Educational programs on providing helpful support targeting young people could also be reinforced in schools given that friends of individuals with mental illness are often sought for support yet are unable to provide appropriate help. This is especially needed considering Pang et al.’s [23] observation that a significant proportion of youths in Singapore report having little education about mental health which could explain the stigma endorsed by the sample in their study. Furthermore, there are evidence of the improvement in depression knowledge and reduction in stigma as seen in an anti-stigma intervention carried out among university students in Singapore [20].

Limitations

Our findings should be considered in light of several limitations. Data on stigma among family and friends are limited to self-reports by young people, and therefore may not accurately capture the intricacy of the stigma and its role in help-seeking. In addition, this study did not investigate whether experienced stigma differed for individuals with different sociodemographic backgrounds. It is possible that males and females differed substantially in their patterns of response. Furthermore, we did not investigate the nature of the relationship between individuals with depression and their family and friends or their functioning and dynamics. It is also possible that differences in nature of relationship or functioning may explain varying responses and attitudes towards these individuals as well.
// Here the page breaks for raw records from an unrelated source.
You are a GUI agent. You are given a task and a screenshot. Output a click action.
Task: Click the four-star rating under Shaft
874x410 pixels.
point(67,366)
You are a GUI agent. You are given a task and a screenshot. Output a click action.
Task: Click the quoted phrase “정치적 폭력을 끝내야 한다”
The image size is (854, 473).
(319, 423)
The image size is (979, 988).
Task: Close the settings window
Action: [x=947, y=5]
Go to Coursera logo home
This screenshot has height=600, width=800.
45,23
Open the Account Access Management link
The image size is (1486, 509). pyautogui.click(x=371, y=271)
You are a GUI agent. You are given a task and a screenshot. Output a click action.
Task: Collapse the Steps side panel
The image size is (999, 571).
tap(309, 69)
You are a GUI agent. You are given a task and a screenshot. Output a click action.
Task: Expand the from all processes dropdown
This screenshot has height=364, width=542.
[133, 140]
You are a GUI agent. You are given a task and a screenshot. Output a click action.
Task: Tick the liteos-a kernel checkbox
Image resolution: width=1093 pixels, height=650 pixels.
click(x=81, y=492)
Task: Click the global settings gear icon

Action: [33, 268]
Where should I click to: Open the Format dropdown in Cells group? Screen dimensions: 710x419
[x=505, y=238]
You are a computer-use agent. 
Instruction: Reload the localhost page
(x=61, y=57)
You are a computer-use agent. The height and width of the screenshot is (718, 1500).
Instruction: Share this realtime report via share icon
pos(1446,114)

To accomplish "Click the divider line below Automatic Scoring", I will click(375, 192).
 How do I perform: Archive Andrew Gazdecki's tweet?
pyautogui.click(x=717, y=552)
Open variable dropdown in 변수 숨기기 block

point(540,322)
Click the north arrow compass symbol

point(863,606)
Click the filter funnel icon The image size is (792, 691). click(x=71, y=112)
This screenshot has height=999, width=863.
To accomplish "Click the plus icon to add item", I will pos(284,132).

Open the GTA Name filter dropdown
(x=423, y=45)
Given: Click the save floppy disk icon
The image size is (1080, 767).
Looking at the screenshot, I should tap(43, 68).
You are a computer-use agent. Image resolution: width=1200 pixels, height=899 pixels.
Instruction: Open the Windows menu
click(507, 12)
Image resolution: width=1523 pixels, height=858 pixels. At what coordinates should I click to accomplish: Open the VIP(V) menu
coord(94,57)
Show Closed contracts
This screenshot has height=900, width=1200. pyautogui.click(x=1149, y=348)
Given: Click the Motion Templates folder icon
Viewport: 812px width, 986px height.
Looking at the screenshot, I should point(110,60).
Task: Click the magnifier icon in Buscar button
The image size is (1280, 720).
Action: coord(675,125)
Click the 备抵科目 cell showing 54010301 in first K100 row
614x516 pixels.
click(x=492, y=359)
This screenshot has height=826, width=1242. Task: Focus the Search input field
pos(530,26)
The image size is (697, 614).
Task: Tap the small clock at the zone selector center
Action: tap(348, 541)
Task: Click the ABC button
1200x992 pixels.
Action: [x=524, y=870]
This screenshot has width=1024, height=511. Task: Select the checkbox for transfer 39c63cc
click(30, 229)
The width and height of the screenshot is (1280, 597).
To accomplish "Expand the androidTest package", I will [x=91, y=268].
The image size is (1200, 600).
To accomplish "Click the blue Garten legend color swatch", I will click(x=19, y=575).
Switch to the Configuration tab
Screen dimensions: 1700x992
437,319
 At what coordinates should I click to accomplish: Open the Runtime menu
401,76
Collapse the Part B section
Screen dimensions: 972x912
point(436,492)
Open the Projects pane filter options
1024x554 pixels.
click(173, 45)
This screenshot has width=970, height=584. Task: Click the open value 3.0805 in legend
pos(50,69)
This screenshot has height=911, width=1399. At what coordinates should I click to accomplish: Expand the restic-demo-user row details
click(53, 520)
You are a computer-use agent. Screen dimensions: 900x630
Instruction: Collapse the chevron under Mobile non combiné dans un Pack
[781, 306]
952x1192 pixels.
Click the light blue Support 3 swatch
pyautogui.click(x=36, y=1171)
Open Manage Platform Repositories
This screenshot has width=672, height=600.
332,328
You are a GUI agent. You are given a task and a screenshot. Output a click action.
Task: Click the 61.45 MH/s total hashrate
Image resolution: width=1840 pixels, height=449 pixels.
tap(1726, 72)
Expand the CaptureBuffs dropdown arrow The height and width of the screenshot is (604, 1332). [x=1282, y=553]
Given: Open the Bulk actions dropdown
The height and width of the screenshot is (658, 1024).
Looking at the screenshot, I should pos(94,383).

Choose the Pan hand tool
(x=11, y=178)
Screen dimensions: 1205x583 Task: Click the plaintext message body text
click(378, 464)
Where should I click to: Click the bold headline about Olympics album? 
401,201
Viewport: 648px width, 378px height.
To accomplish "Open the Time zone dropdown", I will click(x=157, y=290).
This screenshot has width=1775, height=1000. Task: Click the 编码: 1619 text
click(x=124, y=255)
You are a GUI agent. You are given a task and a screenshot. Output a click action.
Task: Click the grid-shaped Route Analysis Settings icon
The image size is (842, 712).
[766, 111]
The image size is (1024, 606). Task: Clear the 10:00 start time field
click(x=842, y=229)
Future research could also target caregivers and friends of individuals with depression and explore their experiences of supporting or caring for individuals with depression and their information needs.

Conclusions

In essence, our research highlights the considerable stigma that exists among families and friends of individuals with depression. As contact with family and friends are likely to be more frequent, it places family and friends in an optimal position to facilitate earlier help seeking and improve longer term outcomes and decrease recurrences of depression. However, significant stigma towards depression which still exists among families and friends cultivates inadequate and inappropriate forms of support and delays formal help-seeking. This renders improving mental health literacy and reducing stigma among families and friends a key issue to be addressed.